Psychiatrie #5
Es ist fast normal geworden, morgens in der Klinik
aufzuwachen.
Mondkind hat es nicht so eilig mit der Entlassung, wie
einige andere Mitpatienten.
Sie freut sich nicht auf die Wochenenden, wenn sie wieder
herum tingeln muss zwischen den Orten, die mal ihr zu Hause waren, oder hätten
werden sollen.
Manchmal ertappt sie sich, wie sie auf dem Rückweg in die
Klinik denkt, dass sie auf dem Weg nach Hause ist und jedes Mal könnte sie sich
dafür ohrfeigen.
Sie möchte nicht, dass dieser Ort ein „zu Hause“ wird.

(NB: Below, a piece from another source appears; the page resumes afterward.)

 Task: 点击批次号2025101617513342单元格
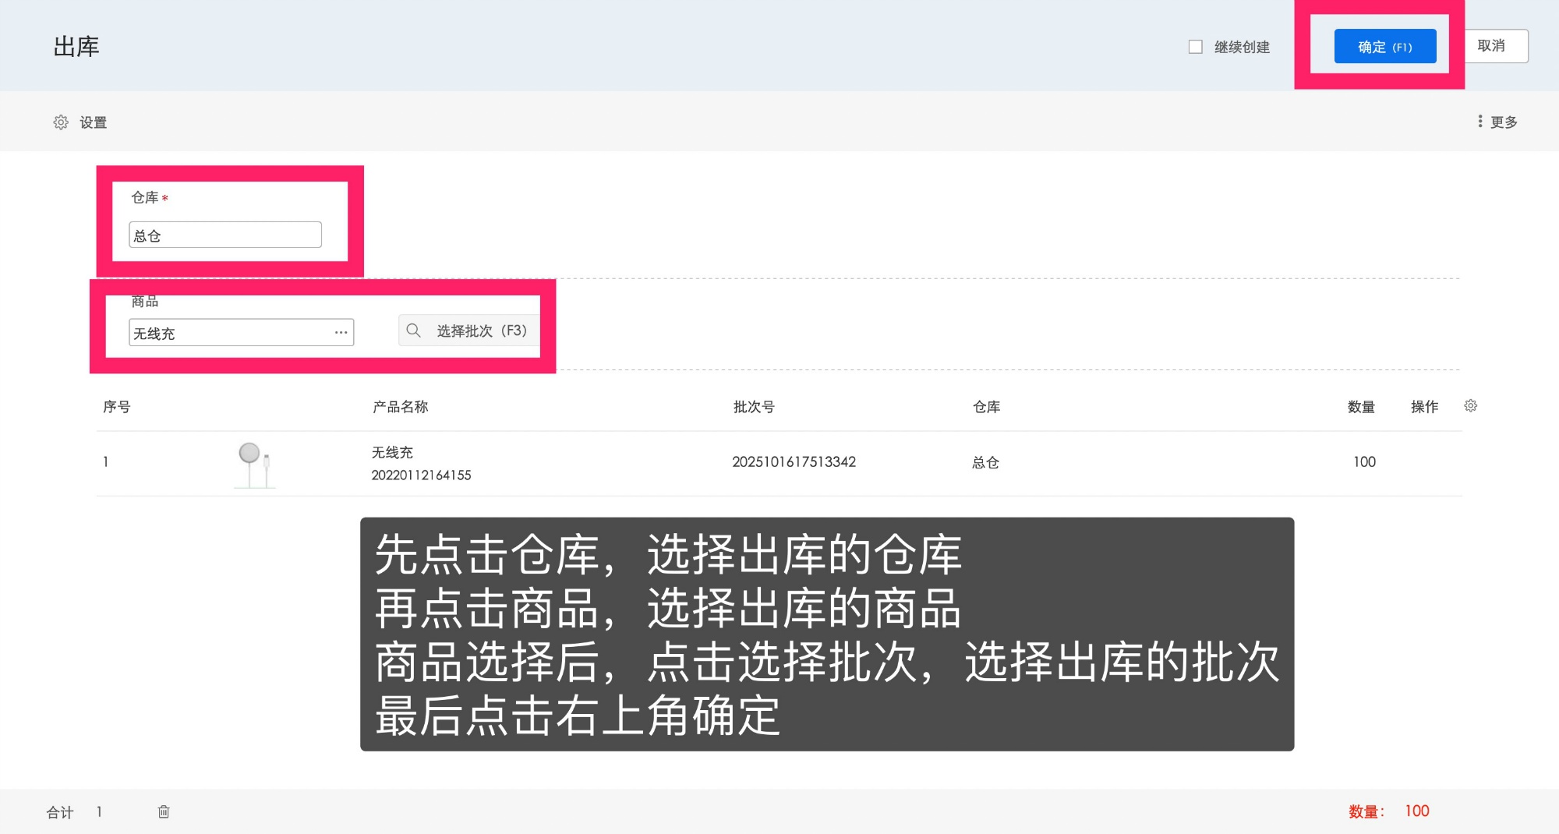[795, 461]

Und sie fürchtet, dass er das schon längst geworden ist.
Mondkind weiß, dass sie hier erwartet wird. Dass sie hier
ihren Platz hat.
Dadurch, dass sie beinahe jedes Wochenende hier ist,
unterstützt sie jedes Mal die Neuen beim Einfinden in die Station und versucht
ihnen die Angst zu nehmen.
Es fällt ihr schwer anzunehmen, dass sie den Menschen hier
wichtig geworden ist.
So wichtig, dass man es ihr ermöglicht hat von hier aus in
die Uni zu gehen, weil man sich sorgt, dass sie noch zu instabil ist und man
aber weiß, dass Mondkind ein Weiterkommen in der Uni sehr wichtig ist.
Ihr Stationsarzt hat letztens in der Kirche eine Kerze für
sie angezündet und für sie gebetet. Zumindest hat er das gesagt. Ob das
wirklich stimmt, weiß Mondkind nicht, aber es berührt sie.
Mondkind darf auch nach Feierabend noch den Arzt aufsuchen,
wenn er noch da ist.
Beinahe hat sie ein schlechtes Gewissen, so viel zu dürfen.